» AIM OF THE TASK
Search the records for the string "width" and return each line that has it.

» INFORMATION SHOWN
———

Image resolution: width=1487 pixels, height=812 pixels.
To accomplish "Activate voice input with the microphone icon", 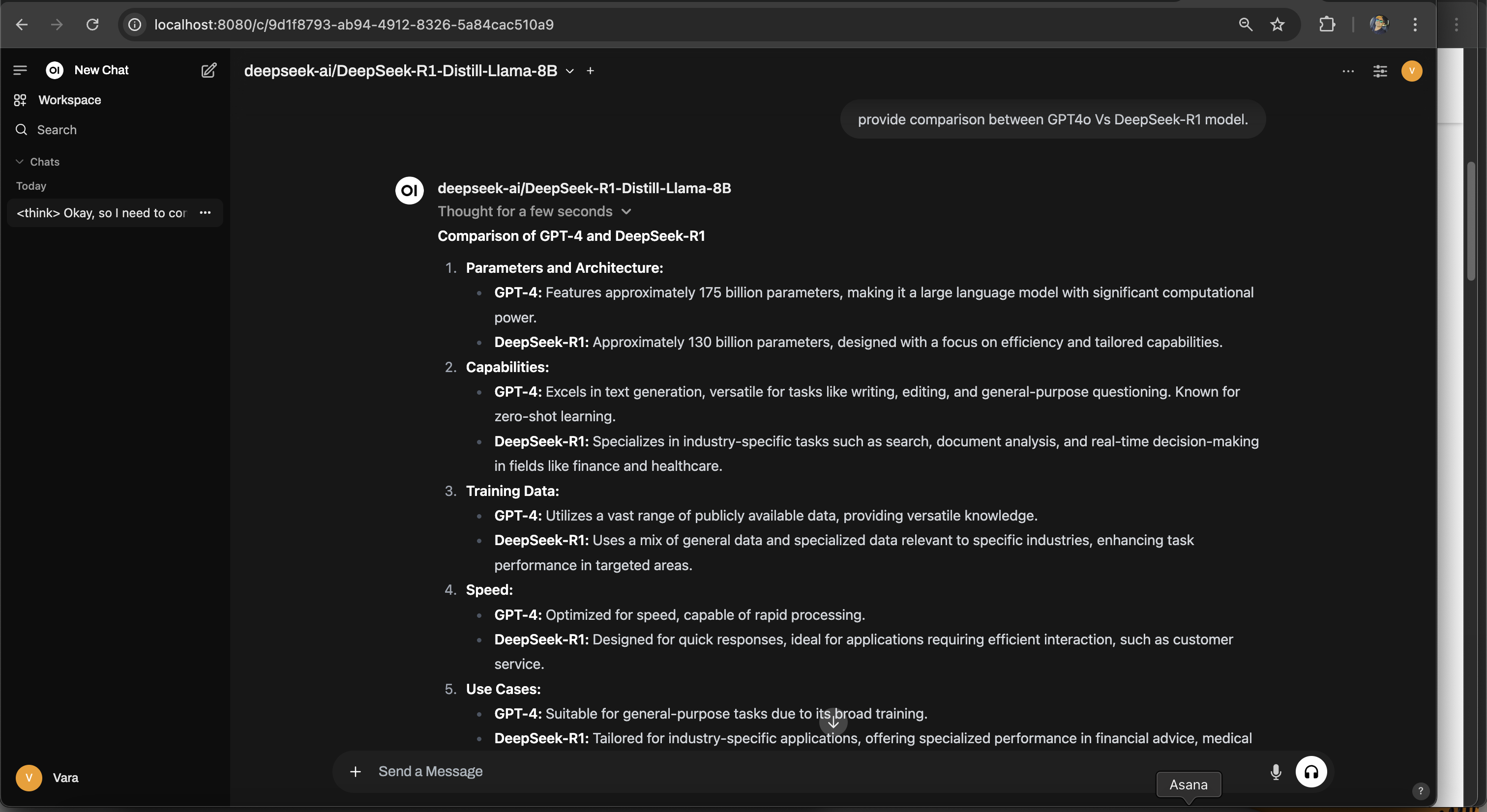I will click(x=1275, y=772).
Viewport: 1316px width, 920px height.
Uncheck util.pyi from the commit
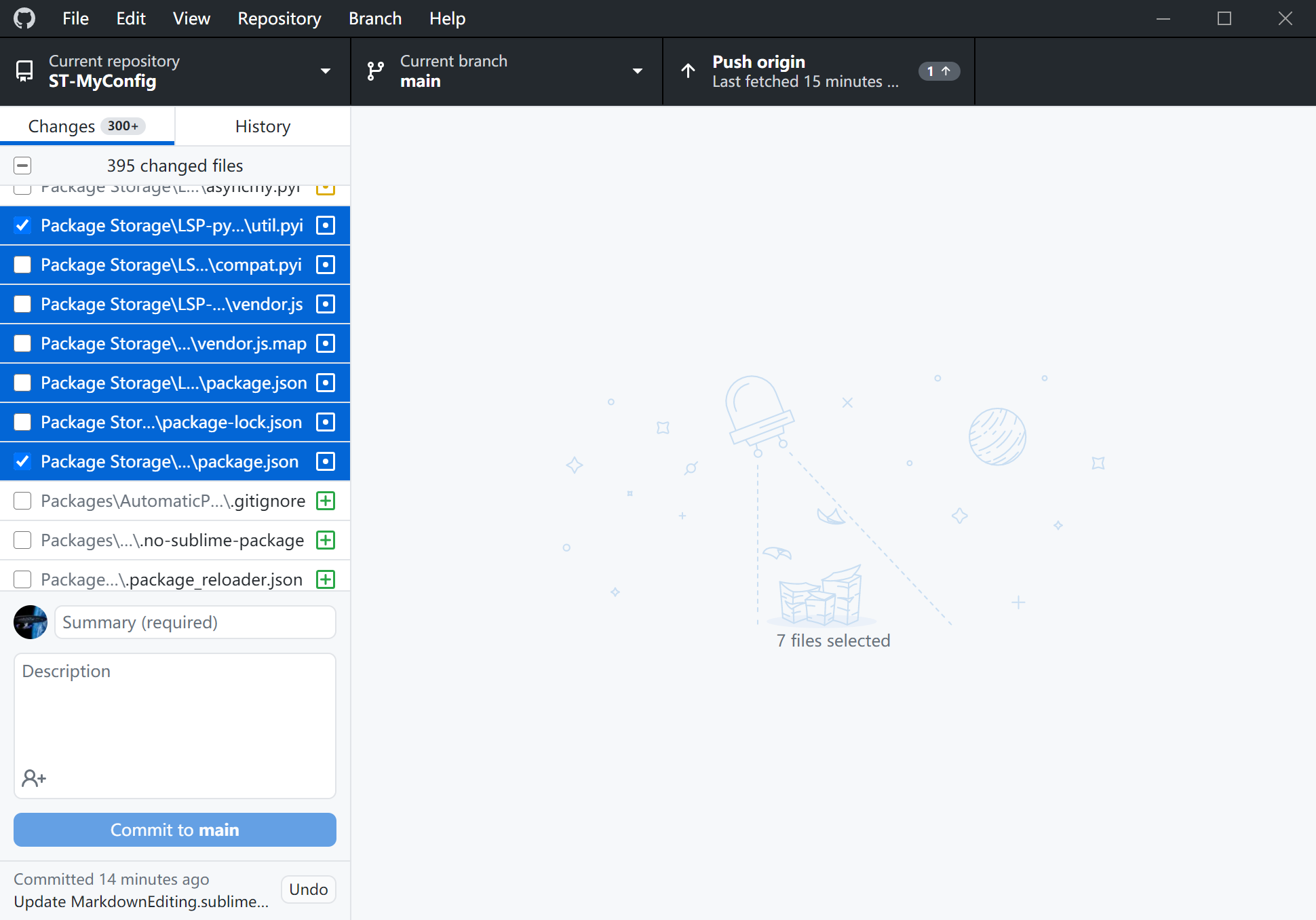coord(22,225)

———

» RESPONSE BOX
Image resolution: width=1487 pixels, height=812 pixels.
Viewport: 1316px width, 920px height.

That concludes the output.